(DATASET ENTRIES begins)

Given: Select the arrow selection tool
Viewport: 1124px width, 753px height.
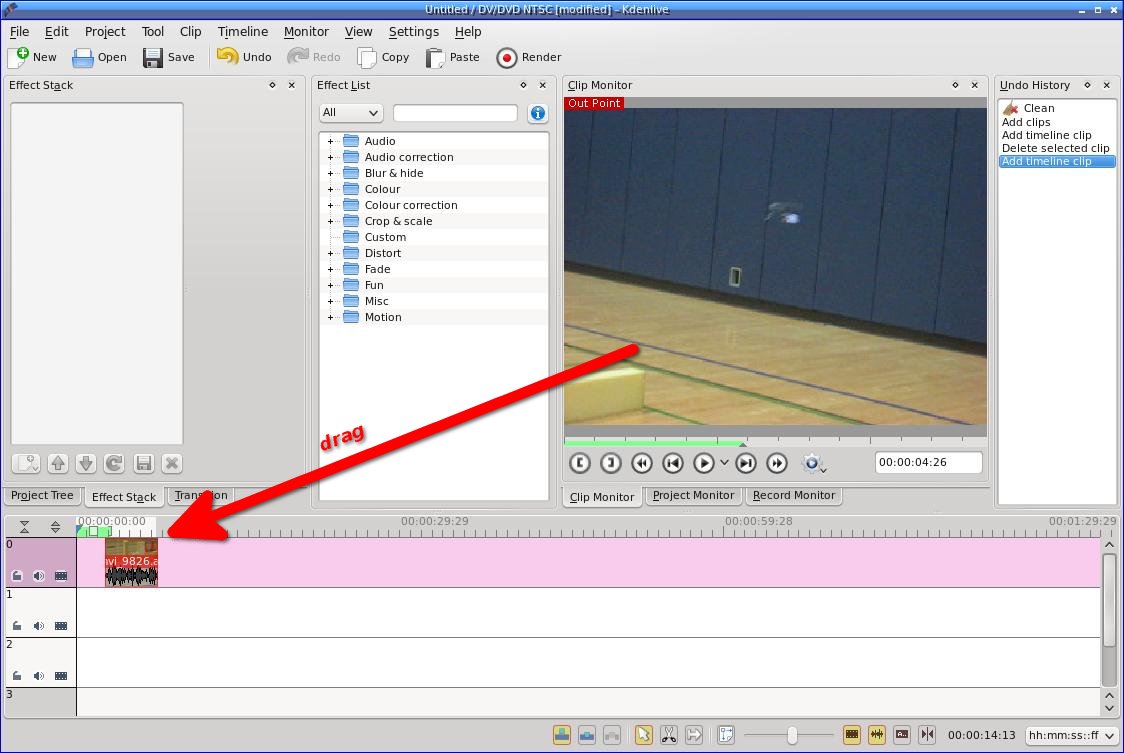Looking at the screenshot, I should click(x=643, y=735).
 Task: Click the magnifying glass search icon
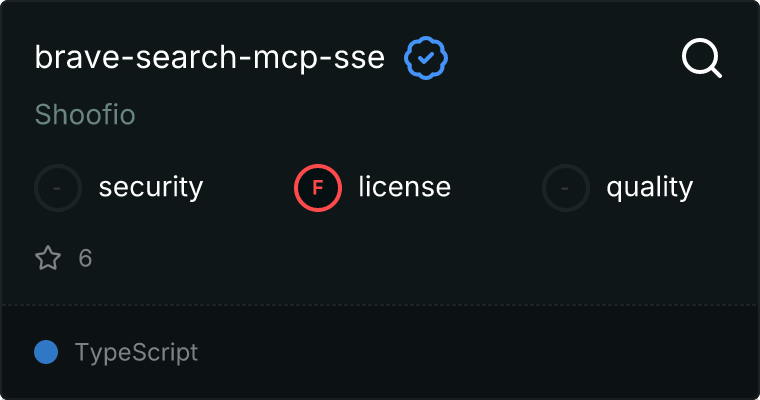(x=702, y=59)
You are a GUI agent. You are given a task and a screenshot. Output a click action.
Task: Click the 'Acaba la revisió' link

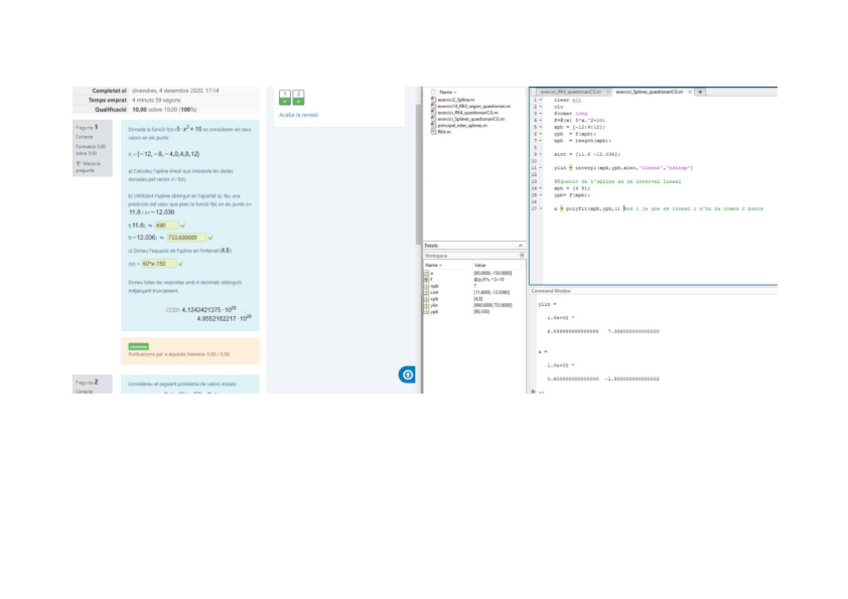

(DATASET ENTRIES ends)

Nothing but the lines from the line containing "Viewport: 1124px width, 753px height." through the last line of the records above is to be extracted, exactly and with no pictures.

RESULT:
Viewport: 1124px width, 753px height.
Looking at the screenshot, I should click(x=643, y=735).
 Task: Click the magnifying glass search icon
(x=702, y=59)
You are a GUI agent. You are given a task and a screenshot. Output a click action.
Task: Click the 'Acaba la revisió' link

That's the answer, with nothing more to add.